Is My Image Big Enough? The Difference Between High-Res and Low-Res

September 11, 2013 - Holly Cardew

Quite a few of you have asked me what the difference is between high-resolution and low-resolution images. If you’ve ever wondered if your image is the right type or you’re wondering how big a high-res and low-res image is, here are some of the answers!

Know your ‘pixels’

Have you ever come across the terms Dots per Inch (DPI) or Pixels per Inch (PPI) and weren’t quite sure what they meant? These terms are used to measure the density of dots that you see on either your computer screen or on a piece of paper. You can find the DPI or PPI by looking up the details of an image — right-click on your image and select Properties or Get Info.

 

High-resolution DPI

The higher the DPI, the more dots of colour there will be, resulting in a higher-quality image.

  • High-res DPI is standard for print products such as flyers, brochures and business cards.
  • 300 DPI is the optimal high-resolution setting.

Low-resolution DPI

The lower the DPI, the smaller the file size, meaning faster download and viewing times.

  • Low-res DPI is suitable for computer monitors, TV screens and webpages.
  • 72 DPI – 220 DPI is the optimal range for low-resolution images.

 

Know your dimensions

If you’re only working with images that are published online, you can quickly assume the suitability of your image by looking at the dimension. However, a large image in size does not always mean a higher resolution.
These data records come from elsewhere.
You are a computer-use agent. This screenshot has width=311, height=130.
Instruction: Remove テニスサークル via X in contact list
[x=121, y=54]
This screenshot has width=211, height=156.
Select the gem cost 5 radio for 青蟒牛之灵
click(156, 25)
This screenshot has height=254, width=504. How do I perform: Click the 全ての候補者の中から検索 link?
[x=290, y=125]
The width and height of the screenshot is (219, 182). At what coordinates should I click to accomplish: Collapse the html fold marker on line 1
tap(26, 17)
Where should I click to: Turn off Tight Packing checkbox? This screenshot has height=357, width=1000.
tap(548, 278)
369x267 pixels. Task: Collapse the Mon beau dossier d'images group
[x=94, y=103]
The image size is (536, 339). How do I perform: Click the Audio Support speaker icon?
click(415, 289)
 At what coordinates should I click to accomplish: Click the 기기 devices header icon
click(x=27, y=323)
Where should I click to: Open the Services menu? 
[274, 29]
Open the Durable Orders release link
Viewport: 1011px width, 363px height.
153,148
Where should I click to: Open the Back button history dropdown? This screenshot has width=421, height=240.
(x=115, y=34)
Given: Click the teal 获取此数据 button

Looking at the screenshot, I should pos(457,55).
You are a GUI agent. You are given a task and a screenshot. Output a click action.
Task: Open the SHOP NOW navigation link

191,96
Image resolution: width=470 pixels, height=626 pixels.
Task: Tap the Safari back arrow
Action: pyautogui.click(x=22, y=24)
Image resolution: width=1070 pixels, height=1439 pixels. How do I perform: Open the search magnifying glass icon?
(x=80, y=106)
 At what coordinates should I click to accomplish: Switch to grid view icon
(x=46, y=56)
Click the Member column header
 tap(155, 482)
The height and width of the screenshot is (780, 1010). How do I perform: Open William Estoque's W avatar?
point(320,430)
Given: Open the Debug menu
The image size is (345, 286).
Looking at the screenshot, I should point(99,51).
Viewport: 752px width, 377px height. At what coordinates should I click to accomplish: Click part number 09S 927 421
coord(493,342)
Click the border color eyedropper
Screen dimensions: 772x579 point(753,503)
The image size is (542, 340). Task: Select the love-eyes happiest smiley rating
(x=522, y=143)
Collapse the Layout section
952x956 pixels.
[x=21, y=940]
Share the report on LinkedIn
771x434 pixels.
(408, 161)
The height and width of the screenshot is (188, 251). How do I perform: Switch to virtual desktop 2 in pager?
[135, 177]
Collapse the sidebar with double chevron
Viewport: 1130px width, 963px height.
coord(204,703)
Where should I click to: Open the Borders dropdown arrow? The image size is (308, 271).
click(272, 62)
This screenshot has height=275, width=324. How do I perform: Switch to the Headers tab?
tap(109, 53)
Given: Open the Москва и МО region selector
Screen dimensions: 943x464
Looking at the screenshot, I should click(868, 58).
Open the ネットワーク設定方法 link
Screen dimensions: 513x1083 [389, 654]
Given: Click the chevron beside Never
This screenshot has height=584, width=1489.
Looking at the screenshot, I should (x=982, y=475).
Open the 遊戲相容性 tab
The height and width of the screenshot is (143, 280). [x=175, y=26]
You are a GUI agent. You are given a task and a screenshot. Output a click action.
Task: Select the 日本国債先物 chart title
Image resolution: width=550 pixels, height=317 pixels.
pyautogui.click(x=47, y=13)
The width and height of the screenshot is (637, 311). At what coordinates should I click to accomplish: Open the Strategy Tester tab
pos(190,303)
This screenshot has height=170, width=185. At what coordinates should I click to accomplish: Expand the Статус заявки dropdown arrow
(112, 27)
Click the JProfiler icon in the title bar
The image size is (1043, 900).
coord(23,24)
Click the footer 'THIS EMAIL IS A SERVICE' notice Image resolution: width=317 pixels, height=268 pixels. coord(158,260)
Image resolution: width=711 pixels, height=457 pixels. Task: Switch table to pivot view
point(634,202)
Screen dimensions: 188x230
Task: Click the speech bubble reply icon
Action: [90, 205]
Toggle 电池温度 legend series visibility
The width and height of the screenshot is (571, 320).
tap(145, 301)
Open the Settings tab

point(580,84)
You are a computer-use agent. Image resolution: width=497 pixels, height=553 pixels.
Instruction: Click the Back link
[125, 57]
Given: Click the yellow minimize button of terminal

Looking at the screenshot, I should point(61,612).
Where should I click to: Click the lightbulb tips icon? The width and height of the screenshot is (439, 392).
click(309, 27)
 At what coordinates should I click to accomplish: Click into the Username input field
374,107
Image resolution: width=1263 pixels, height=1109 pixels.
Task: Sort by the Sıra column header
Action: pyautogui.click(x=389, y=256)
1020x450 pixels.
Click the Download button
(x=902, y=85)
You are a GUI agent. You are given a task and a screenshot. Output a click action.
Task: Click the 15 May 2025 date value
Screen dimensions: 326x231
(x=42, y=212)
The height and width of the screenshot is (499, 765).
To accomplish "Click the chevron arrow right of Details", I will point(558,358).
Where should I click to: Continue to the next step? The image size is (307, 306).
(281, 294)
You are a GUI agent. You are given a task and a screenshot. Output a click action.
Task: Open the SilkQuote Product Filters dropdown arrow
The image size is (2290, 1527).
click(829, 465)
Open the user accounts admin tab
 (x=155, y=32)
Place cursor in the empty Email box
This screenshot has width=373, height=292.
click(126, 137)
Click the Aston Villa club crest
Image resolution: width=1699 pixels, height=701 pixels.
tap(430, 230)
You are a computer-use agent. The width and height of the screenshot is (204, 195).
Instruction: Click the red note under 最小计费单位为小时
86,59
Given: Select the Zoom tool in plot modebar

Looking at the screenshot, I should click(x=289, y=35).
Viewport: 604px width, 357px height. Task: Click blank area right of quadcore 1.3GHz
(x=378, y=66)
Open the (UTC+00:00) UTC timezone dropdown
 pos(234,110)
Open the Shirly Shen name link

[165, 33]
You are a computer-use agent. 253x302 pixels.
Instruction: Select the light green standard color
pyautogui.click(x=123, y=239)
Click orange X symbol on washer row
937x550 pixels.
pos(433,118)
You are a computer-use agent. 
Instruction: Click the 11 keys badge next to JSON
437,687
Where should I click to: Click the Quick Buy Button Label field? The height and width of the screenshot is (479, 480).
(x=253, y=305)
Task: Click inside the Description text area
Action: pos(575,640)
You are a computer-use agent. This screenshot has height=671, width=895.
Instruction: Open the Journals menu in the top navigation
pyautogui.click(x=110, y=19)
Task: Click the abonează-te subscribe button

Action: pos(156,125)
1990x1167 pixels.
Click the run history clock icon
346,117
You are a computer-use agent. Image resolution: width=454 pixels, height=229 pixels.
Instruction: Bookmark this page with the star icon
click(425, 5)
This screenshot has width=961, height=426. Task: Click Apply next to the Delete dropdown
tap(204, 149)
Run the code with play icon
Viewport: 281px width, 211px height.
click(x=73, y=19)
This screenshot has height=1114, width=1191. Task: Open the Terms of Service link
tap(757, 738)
Anything larger than 1000 x 1000 pixels is considered a large image and suitable for viewing and resizing for a monitor. However, if the image is 72 DPI it will still be considered low-resolution. Similarly, you can have an image with 300 DPI that measures only 5 x 5 cm once printed, but it will still be suitable for print.

I hope that cleared up some terminology and the difference between high-res and low-res!